Of all the movies on this list, Woody Allen’s (who has already dealt with Russian literature and Dostoevsky himself in one of his greatest masterpieces, “Love And Death”) magnificent “Match Point” is, without any doubt, the most clearly Dostoevskian. Allen immediately gives us a hint in one of the first scenes, in which the main character, Chris Wilton, reads “Crime And Punishment”.

Just like in one of the two episodes narrated in “Crimes And Misdemeanors”, Allen explores not just the human being, with its selfish thirst of power and wellness (unconcerned for other people’s decline or death), but also the presence of evil in the world and its unintelligible and constant victory against good.

Particularly in “Match Point”, he deals with the importance of luck in our lives and how frighteningly decisive it is for all of us, so much so that it can literally change the course of the events, just like when the tennis ball hits the net and, during that endless moment, it could fall either on one side or on the other. In fact, this is the crucial point of all the movies (and the crucial point for most of the greatest thinkers of history): where does this fortune end and where does our free will begin?

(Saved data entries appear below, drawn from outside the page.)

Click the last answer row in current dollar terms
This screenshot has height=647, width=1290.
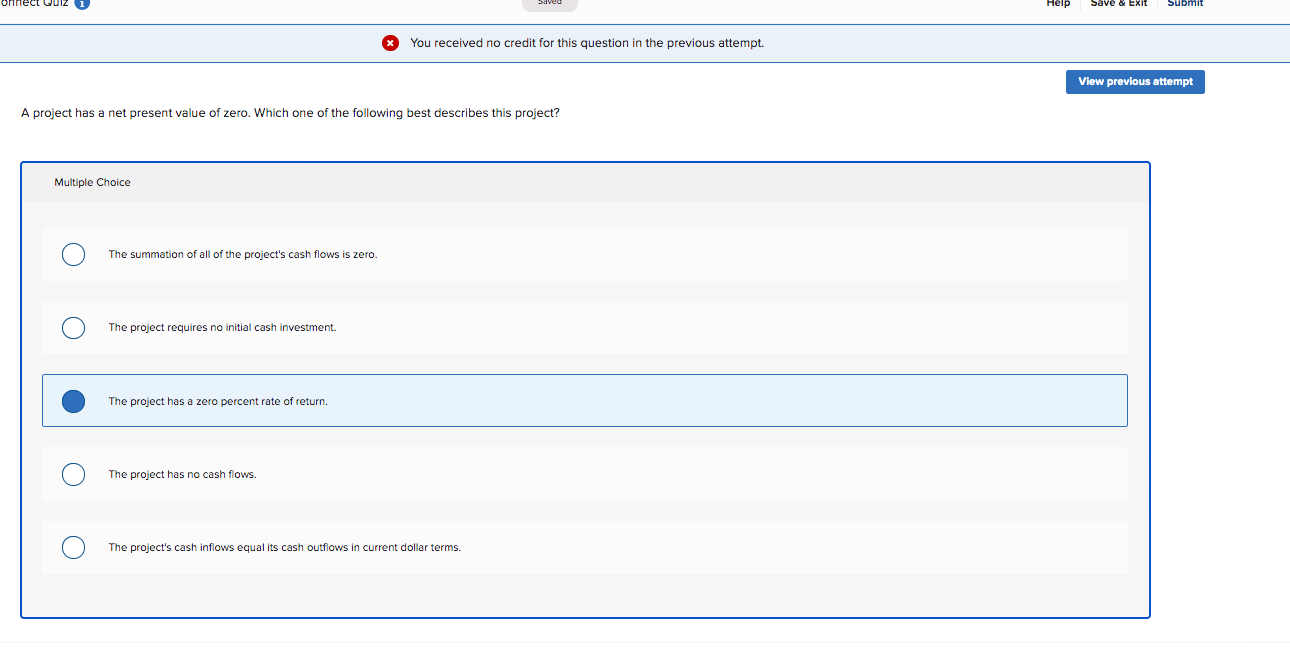pos(585,547)
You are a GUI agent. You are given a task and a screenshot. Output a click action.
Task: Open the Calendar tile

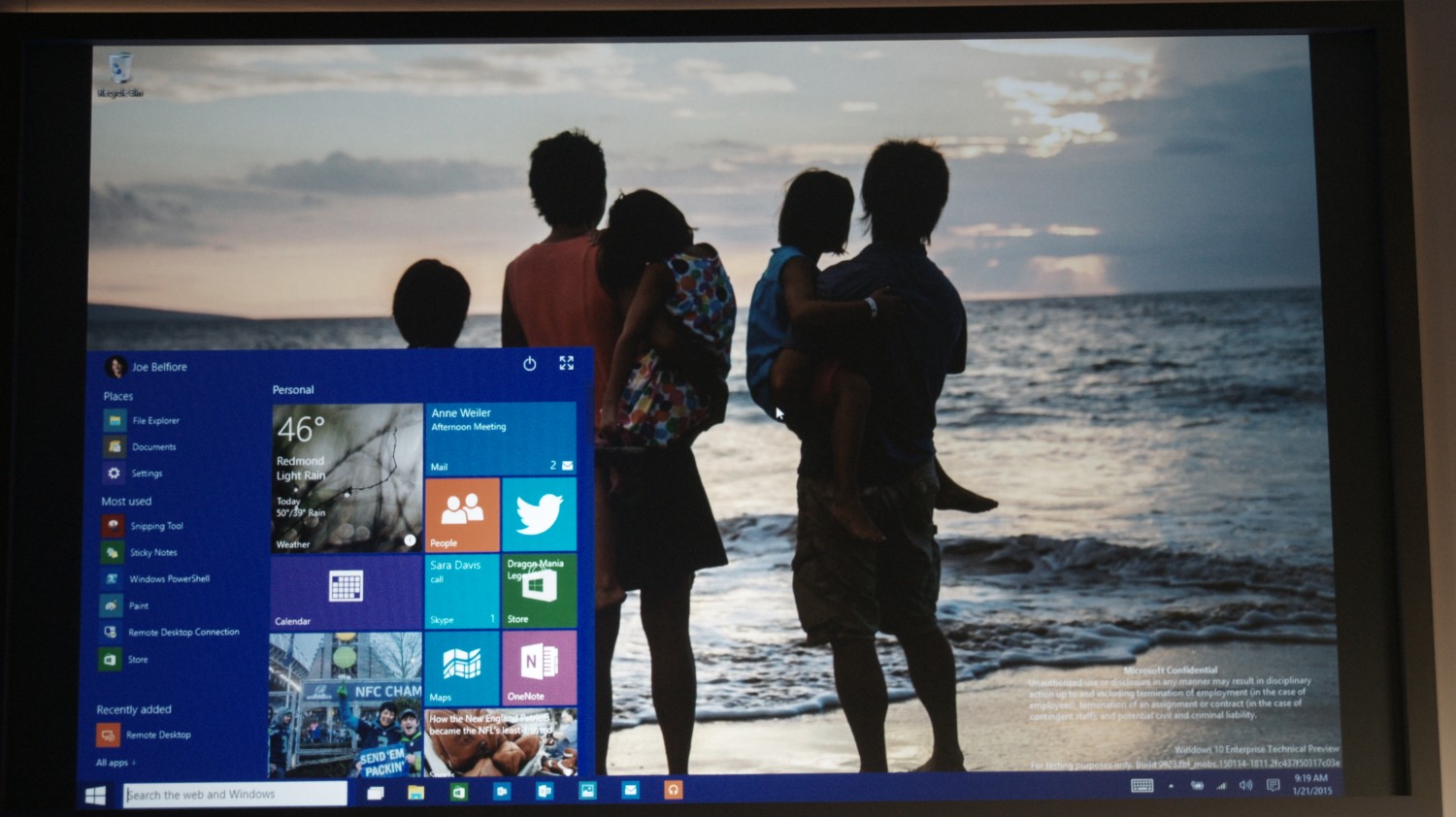346,591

Our “hero” is different from and, at the same time, like Raskolnikov, the protagonist of “Crime And Punishment”. They both end up murdering, also in a very similar way (putting-on a theft), but, while Raskolnikov commits his crime as if it was a moral duty, a need for the society, Chris decides not just to kill for his personal interests, but also to murder a person he loved.

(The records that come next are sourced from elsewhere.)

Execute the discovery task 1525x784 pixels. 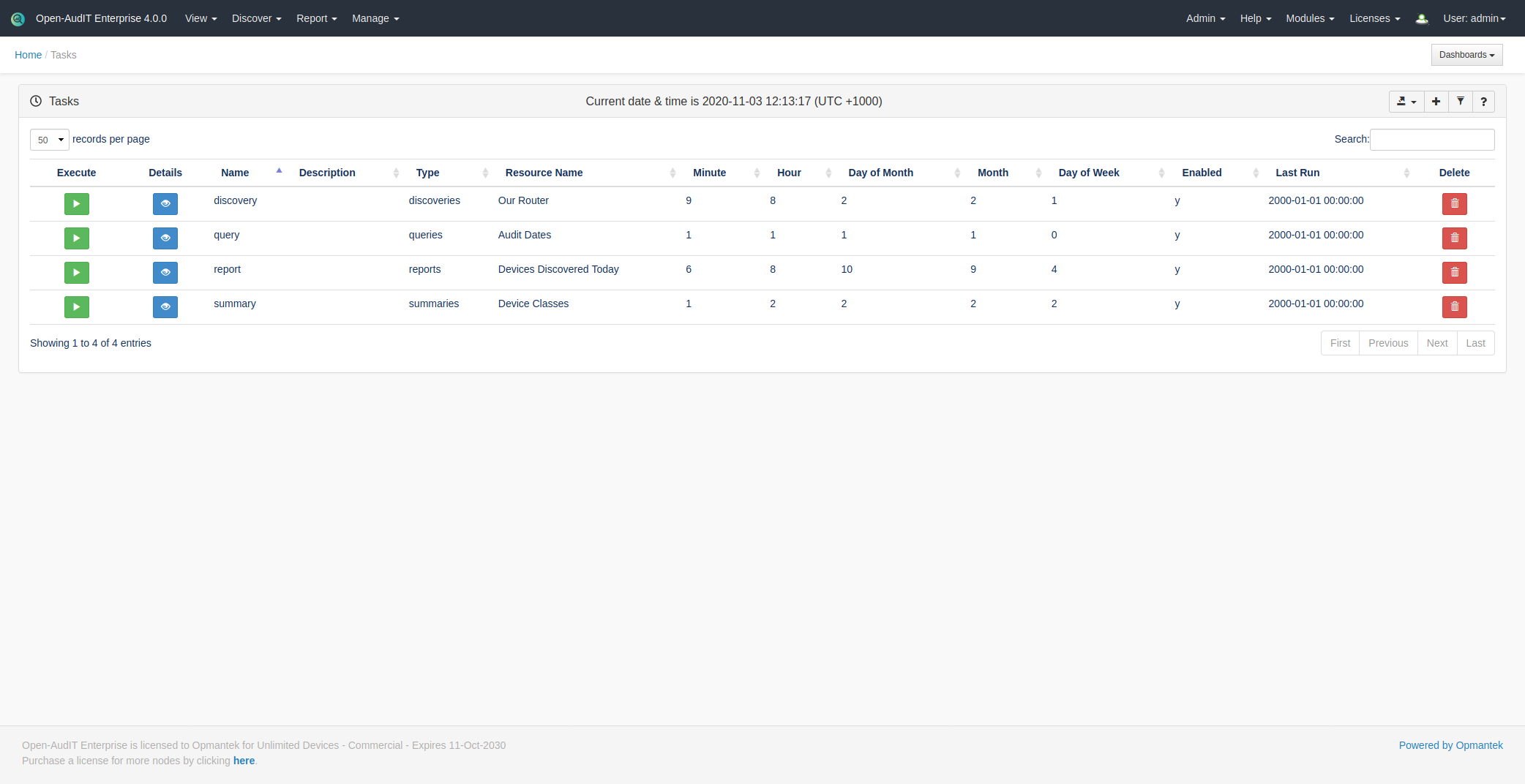(76, 204)
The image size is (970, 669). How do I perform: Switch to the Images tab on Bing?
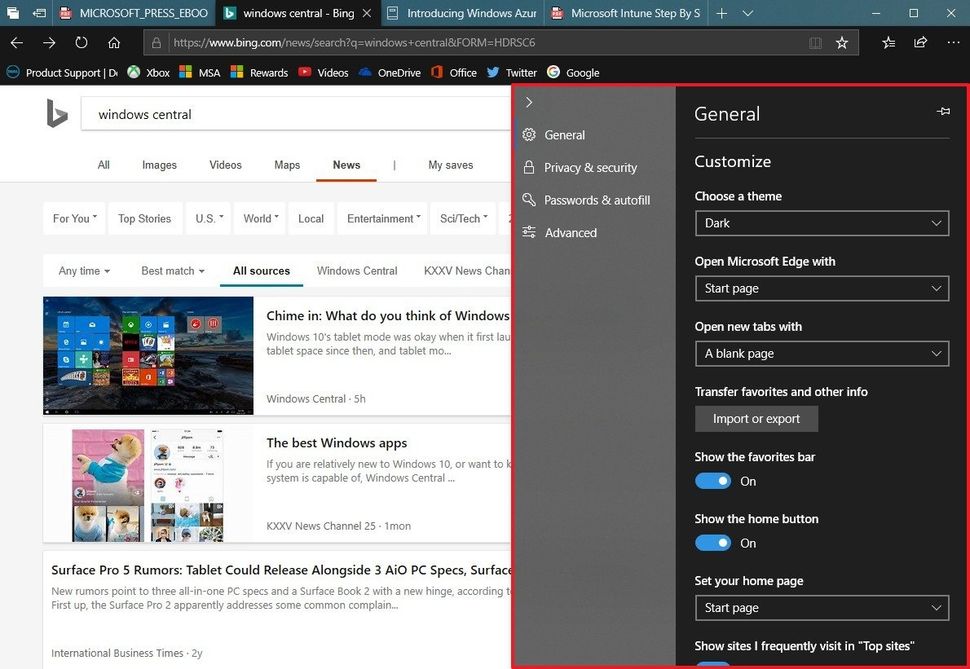(158, 165)
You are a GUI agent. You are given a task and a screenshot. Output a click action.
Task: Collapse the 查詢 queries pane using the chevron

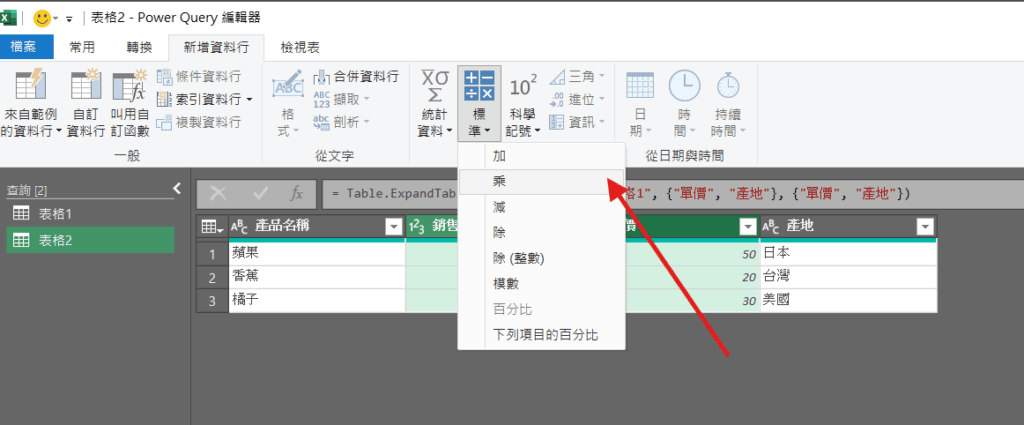click(x=177, y=187)
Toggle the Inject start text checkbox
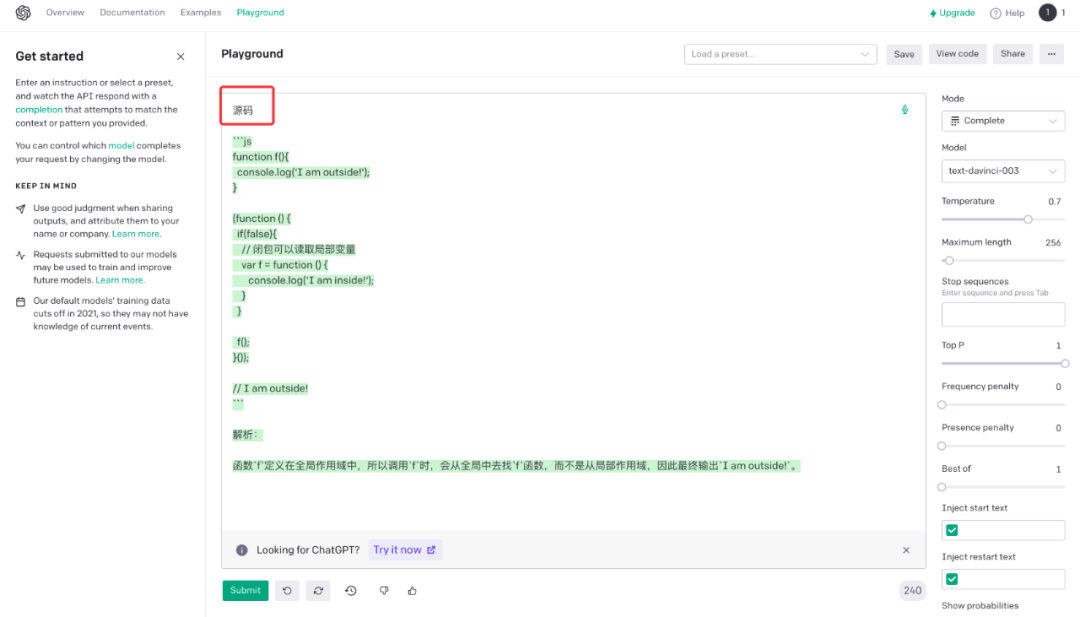1080x617 pixels. [x=952, y=530]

Woody Allen demonstrates also his total lack of hope toward humanity and justice (interpreted both as an abstract object and as an institution) through the reaction Chris has after the murder: his face remains the same, he can talk without hesitation about the killing after having read it in the newspaper, wearing his bathrobe and having breakfast with his wife in their attic in front of St. Paul’s Cathedral.

His conscience is clear, for he thinks he has done something good for him, while Raskolnikov, who really has killed for “good reasons”, is haunted by regret and ends up confessing. Chris will not do such a thing; he will just stay aside, looking at what is happening. Now, “fate” plays its game, saving Chris.

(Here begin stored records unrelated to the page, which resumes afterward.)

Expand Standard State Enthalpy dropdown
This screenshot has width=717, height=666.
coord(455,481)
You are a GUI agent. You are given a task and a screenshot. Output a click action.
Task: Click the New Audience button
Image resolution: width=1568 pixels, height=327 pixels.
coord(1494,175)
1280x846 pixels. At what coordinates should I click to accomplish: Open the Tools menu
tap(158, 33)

Allen is trying to tell us that it is up to us, up to our free will, to decide to confess, because no one will do that for us, because we deserve our punishment, but we are too evil and miserable to understand that and we will always put ourselves before others, even if this means killing someone else. Raskolnikov is, therefore, a heroic character and an honest person. But modern “heroes” (and persons) are more like Chris Wilton.


2. Rope (Alfred Hitchcock, 1948)


“Good and evil, right and wrong were invented for the ordinary average man, the inferior man, because he needs them,” says Brandon, one of the two murderers in Hitchcock’s terrific movie, sustaining that his intellectual and physical superiority permits him to commit a murder, because “nobody commits a murder just for the experiment of committing it. Nobody except us”. Brandon is the joining link between Chris Wilton, the protagonist of “Match Point”, and Raskolnikov, the main character of “Crime And Punishment”.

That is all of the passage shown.